Rosa M. Carreño Sánchez has taught, in both Spanish and English, the Humanities Course “Daily Life and Norms in Rome” for more than five years. This course is taught at the Getafe and Colmenarejo campuses and is offered to students of different nationalities and from the most diverse degree programs (Law, Economics, Business Administration, Computer Engineering, etc.). She has experience in creating digital libraries and participated in the digitization and publication of the “Antecessores” ancient legal collection of the University of Girona Library.
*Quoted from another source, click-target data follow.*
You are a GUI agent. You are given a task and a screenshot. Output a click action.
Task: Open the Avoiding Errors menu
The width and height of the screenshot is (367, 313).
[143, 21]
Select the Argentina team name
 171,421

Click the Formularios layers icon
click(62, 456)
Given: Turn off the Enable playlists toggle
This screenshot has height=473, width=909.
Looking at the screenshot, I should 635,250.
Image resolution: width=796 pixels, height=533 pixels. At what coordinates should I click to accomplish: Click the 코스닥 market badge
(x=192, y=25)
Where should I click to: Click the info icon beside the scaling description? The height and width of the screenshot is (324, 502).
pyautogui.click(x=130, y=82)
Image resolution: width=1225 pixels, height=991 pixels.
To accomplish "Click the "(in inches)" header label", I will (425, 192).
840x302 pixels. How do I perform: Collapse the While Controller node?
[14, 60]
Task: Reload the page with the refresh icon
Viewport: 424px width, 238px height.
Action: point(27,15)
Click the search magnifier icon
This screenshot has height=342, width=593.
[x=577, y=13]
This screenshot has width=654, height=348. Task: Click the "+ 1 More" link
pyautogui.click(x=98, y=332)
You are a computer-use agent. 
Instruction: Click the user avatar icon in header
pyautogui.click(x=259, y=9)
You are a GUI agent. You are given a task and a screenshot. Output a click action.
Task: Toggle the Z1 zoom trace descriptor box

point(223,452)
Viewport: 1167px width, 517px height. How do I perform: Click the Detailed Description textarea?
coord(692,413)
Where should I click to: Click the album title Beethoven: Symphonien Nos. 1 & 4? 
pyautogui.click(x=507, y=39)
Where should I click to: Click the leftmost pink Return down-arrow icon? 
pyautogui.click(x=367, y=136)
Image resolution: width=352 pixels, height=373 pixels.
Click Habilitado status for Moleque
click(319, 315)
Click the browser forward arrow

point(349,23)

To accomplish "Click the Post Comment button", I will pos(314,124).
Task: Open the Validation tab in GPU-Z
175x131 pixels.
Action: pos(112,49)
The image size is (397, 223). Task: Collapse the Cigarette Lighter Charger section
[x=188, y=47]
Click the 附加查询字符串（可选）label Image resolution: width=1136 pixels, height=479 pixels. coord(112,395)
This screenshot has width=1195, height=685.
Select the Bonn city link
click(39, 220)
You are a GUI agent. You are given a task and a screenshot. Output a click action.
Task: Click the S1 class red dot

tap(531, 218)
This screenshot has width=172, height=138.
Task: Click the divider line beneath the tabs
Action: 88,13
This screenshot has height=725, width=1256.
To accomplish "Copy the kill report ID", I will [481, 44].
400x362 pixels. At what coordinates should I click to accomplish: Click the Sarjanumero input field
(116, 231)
Ana M. Rodríguez González was coordinator of the Conference on Greco-Roman Criminal Law: Crimes and Punishments in Antiquity, organized by the “Lucio Anneo Séneca” Institute of Classical Studies as early as 2008. Since then and to this day, one of the lines of her teaching activity has been dedicated to disseminating how criminal justice was perceived and organized in ancient history. On this topic and others also related to Roman culture, society, and law, she has taught numerous Humanities Courses and has published several didactic works designed to explain these subjects through a careful selection of texts. She has also participated in various research projects aimed at analyzing the relationship between Law and religion in the past of Greece and Rome.
Jesús Bermejo Tirado is director of the “Open Digital Archaeology Laboratory,” to integrate citizens into the process of digitization, analysis, and function of the archaeological and documentary heritage of the Community of Madrid; this activity has just been awarded the Yerun Open Science Award. In addition, JBT is coordinator and instructor of the undergraduate course “Classical Culture” at the Faculty of HCD and Director of the Department of Humanities: History, Geography, and Art.